◆ **Prompt**
Transcribe the lines exactly, beginning with the one that contains "The height and" and ending with the final line of the records. Do not transcribe pictures.

*** Opening Input material ***

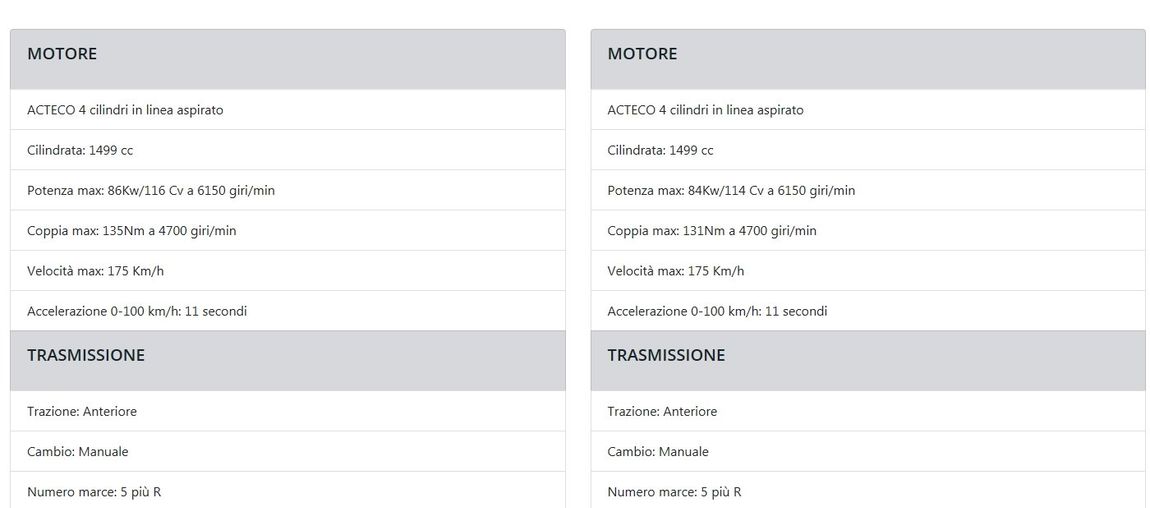
Task: Select right TRASMISSIONE section header
Action: (868, 361)
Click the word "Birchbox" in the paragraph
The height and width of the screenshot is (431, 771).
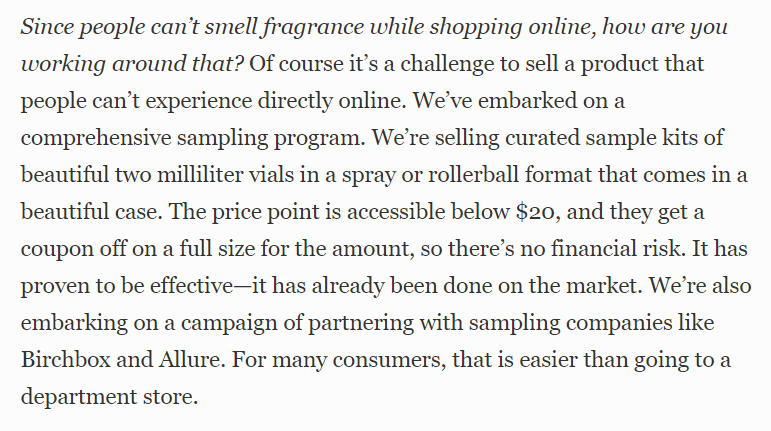(66, 360)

*** Closing Input material ***

◆ **Reply**
The height and width of the screenshot is (431, 771).
(66, 360)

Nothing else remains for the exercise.